Она отступила, чтобы пропустить мимо себя Мари Люссак, худую и измученную, с плотно сжатыми губами, словно основные ее битвы были еще впереди. Та не узнала Натали, может быть, просто потому, что не ожидала ее здесь увидеть, а вот мужчина, идущий следом, остановил взгляд на лице Натали Норм и поклонился, а потом ушел за девушкой в развилку коридора, в ту сторону, откуда тянулся гофропереход на «Скади». У них там будет своя медицинская процедура.
Это он. «Брюс через двенадцать лет». Человек, втянувший Натали во все, что стало ее жизнью. Да и не человек, в общем, или больше, чем человек – уникальная сущность, дух как смысл, а тело – как форма, и с каждой новой формой выявляются новые смыслы, развиваясь и обогащая сущность акцентами. Разве есть еще такие? Кто сейчас встанет с ним вровень?
А кто попытается? Мари Люссак? Какой болезненный укол в самое сердце, когда ты видишь юную, пришедшую вместо тебя. Рубен Эстергази высоко летает. Но свободен ли? И что такое свобода, как не право впрягаться по собственному выбору?
Не то чтобы Натали жалела о чем-то. Она сделала свой выбор первой и сделала бы его снова. Назгул остался позади, в темном холодном ангаре, подобно тому, как трагедия, пережитая в детстве, кроется в дальнем уголке памяти. В сегодняшней ее жизни теплым было все, а человек тянется к теплу, иначе – какой же он человек?
Нет, это еще не конец нашего приключения, но, увидев поднявшихся на «Эгле» Мари и Рубена, Натали поняла, что так или иначе скоро все разрешится. «Все, в кого я ткну пальцем» – сказал Рассел.

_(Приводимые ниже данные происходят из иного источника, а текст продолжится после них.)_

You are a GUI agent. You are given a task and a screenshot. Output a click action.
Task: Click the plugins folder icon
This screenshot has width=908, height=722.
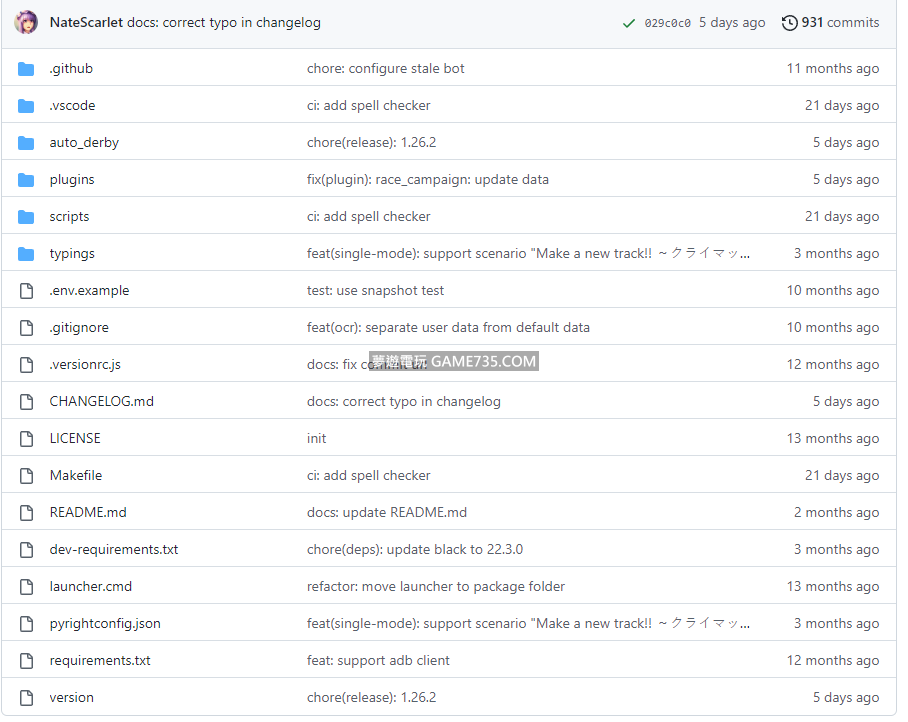[x=26, y=180]
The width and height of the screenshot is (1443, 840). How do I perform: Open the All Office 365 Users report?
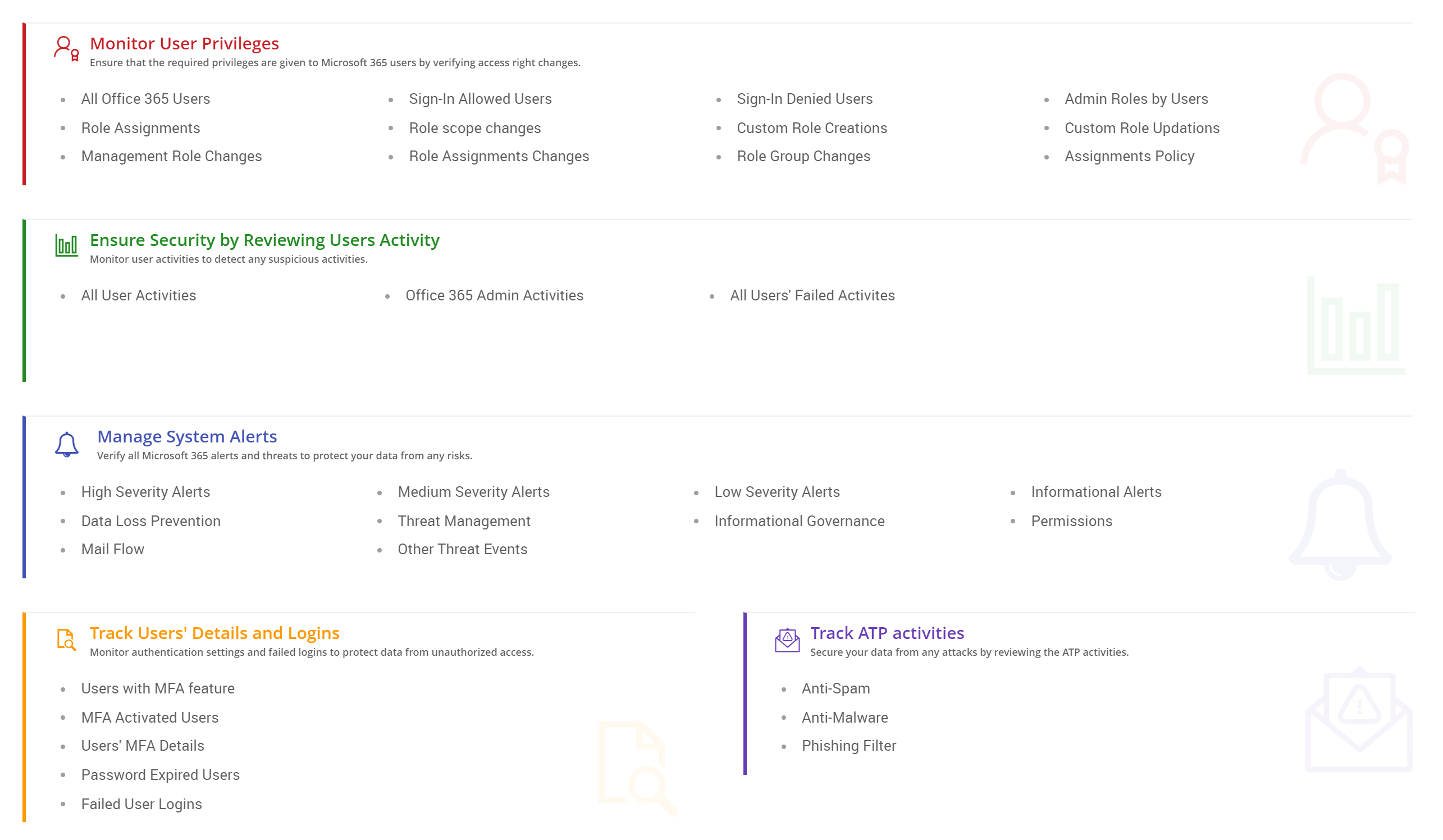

Стало быть, он решил, что Рубен ему там больше не нужен. Это значит – она еще будет ждать и держать за них кулаки. А Брюса не отпустил, и той девочки из секции, Братиславы, тоже нет. Что-то затевают, причем что-то из разряда «прости, но кроме тебя у меня больше никого нет».
Я окажусь одна на холодном ветру, если потеряю Рассела.